■ WORK TO BE COMPLETED ■
The stretch from the line with "Where should I click to: Select" through the line with "has height=636, width=792." in the records below: write it out exactly, and nothing else.

Entries taken from a collection:
=== Section Start ===

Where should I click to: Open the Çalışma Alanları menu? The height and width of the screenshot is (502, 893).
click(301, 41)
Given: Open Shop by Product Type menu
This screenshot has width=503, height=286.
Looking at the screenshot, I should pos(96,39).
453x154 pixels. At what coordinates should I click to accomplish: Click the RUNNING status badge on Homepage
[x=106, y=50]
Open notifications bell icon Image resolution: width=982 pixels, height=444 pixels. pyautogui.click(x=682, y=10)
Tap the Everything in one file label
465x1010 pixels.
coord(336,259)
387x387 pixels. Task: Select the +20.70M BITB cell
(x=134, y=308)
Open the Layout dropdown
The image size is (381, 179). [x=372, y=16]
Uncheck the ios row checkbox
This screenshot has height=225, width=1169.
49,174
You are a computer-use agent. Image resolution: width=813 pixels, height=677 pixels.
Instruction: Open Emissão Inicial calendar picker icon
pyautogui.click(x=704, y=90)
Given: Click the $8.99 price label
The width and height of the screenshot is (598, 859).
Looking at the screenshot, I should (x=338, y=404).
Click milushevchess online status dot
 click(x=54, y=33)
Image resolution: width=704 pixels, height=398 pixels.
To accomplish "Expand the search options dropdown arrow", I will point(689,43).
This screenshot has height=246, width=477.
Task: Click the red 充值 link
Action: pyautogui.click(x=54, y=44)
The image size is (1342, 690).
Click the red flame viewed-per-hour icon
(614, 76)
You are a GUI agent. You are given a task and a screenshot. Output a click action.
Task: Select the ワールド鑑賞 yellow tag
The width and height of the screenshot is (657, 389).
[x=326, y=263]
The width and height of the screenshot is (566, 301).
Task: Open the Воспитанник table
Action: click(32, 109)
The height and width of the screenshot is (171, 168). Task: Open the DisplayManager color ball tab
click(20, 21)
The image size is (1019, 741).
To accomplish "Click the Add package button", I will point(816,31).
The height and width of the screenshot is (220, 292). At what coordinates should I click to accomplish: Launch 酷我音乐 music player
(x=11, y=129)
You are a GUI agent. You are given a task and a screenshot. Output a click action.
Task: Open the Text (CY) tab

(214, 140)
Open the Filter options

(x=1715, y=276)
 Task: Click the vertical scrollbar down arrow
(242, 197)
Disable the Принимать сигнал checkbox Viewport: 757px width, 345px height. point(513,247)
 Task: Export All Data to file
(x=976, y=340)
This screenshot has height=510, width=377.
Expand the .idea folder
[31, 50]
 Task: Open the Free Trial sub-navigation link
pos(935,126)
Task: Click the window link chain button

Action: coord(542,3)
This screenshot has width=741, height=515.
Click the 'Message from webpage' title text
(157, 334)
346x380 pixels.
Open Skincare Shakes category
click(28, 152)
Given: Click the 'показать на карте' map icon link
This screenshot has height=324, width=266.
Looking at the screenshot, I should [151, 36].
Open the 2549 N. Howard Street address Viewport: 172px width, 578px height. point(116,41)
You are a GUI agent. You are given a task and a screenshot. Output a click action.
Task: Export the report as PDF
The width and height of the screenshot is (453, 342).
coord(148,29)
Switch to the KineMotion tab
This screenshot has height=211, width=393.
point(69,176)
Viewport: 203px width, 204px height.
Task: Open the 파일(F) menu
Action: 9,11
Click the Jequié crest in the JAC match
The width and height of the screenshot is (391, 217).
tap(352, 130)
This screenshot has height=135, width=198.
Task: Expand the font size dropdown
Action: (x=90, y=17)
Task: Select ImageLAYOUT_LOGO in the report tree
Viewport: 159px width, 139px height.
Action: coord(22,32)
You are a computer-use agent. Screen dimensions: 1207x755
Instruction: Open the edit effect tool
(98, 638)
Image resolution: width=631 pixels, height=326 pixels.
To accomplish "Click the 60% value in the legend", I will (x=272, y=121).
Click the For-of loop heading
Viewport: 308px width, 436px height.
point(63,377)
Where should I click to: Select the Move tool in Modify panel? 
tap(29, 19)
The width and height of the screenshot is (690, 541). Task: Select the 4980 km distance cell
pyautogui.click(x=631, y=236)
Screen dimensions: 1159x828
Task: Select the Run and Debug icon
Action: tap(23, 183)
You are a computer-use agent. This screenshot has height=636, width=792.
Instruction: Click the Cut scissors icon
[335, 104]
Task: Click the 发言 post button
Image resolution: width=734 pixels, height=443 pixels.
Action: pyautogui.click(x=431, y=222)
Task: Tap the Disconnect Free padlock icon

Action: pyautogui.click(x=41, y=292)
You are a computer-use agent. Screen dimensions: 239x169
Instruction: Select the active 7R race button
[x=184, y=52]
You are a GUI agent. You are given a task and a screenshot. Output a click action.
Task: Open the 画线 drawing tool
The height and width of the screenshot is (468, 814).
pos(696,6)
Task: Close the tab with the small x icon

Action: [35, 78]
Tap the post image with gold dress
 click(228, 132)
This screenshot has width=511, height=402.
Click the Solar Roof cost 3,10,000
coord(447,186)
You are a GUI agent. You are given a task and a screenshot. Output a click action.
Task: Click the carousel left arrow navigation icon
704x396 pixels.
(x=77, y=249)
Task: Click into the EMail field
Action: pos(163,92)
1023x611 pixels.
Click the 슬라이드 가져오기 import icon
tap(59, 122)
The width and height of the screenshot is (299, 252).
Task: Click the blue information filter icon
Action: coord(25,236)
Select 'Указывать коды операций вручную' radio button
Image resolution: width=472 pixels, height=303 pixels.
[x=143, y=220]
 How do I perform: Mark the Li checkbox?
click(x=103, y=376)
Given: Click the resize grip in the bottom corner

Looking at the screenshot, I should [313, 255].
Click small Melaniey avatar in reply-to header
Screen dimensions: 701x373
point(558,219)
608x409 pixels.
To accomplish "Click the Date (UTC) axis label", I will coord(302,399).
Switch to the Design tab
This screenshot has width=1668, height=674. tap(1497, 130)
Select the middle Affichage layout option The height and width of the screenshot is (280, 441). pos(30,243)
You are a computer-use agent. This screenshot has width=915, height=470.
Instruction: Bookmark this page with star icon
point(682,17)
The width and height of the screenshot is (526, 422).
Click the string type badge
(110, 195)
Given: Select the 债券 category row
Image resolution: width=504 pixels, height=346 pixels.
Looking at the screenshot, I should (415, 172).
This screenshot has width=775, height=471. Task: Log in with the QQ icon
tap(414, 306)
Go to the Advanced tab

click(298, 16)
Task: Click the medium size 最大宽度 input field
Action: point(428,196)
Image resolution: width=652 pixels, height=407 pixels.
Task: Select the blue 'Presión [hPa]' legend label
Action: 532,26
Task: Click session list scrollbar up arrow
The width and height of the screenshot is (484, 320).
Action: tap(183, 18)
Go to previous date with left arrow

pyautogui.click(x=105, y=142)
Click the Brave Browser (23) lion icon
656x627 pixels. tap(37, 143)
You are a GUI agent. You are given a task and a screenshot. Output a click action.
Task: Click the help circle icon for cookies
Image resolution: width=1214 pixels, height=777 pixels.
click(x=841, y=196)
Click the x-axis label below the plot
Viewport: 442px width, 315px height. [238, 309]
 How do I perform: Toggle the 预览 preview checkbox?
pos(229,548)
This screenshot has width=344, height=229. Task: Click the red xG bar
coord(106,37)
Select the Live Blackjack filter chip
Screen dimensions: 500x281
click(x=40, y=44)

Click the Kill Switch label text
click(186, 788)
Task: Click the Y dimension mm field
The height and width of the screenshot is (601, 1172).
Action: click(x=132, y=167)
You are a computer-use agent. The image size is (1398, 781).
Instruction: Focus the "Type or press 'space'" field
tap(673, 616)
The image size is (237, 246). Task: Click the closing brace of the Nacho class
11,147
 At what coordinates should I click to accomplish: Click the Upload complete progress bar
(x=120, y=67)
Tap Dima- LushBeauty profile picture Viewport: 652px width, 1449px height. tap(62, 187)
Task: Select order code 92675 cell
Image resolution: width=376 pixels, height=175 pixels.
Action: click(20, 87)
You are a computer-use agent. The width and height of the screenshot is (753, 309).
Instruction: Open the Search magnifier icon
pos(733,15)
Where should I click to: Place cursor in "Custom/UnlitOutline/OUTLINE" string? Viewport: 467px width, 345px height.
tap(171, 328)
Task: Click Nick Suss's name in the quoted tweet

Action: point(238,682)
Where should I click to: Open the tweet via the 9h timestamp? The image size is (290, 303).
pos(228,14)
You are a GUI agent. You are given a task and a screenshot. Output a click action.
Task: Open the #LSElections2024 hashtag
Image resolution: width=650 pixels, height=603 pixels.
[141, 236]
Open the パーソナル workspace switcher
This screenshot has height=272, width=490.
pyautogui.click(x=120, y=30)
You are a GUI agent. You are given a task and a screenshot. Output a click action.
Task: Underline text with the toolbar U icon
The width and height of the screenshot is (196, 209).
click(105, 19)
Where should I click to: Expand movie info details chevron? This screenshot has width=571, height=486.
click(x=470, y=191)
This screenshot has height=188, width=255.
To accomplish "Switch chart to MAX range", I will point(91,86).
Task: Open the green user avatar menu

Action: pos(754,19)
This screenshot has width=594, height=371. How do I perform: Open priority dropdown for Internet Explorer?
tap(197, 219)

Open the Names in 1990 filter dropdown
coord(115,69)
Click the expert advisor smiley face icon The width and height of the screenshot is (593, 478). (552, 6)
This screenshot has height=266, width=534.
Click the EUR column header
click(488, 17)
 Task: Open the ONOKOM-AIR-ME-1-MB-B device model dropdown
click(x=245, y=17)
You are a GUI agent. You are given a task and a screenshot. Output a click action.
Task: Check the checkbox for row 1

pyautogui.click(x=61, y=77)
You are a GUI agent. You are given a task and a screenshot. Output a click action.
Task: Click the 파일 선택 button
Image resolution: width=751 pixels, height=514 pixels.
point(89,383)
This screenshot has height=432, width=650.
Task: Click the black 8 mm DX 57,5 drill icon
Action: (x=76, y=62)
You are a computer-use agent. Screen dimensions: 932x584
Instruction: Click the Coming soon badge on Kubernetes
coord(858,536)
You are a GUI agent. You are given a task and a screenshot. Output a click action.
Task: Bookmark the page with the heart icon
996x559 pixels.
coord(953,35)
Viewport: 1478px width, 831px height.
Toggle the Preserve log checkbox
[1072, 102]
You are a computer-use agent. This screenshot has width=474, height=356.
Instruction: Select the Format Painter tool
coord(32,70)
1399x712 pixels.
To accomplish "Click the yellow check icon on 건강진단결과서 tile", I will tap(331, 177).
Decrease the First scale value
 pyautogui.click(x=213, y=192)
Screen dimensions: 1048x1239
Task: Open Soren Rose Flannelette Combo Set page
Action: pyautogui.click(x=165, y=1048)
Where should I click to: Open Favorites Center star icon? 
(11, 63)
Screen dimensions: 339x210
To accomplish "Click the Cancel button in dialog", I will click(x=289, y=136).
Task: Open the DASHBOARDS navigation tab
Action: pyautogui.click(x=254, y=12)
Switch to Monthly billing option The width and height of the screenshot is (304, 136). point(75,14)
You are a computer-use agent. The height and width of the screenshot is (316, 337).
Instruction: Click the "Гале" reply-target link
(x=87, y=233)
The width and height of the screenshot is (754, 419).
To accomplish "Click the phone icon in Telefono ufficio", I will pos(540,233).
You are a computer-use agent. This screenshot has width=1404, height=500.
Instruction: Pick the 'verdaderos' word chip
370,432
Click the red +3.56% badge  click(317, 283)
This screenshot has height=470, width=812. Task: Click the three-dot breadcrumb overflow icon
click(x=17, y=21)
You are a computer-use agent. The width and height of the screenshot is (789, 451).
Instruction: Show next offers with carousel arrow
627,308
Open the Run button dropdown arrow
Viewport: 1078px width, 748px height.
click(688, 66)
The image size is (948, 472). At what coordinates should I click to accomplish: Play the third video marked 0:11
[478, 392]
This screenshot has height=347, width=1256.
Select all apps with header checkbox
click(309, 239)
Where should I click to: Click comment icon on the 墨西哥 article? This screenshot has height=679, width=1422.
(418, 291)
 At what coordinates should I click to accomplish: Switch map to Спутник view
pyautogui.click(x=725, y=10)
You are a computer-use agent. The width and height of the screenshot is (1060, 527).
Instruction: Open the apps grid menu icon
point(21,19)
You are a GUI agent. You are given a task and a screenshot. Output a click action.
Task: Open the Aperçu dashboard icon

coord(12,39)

=== Section End ===

■ SOLUTION FOR THIS TASK ■
Where should I click to: Select the Move tool in Modify panel? 
tap(29, 19)
The width and height of the screenshot is (690, 541). Task: Select the 4980 km distance cell
pyautogui.click(x=631, y=236)
Screen dimensions: 1159x828
Task: Select the Run and Debug icon
Action: tap(23, 183)
You are a computer-use agent. This screenshot has height=636, width=792.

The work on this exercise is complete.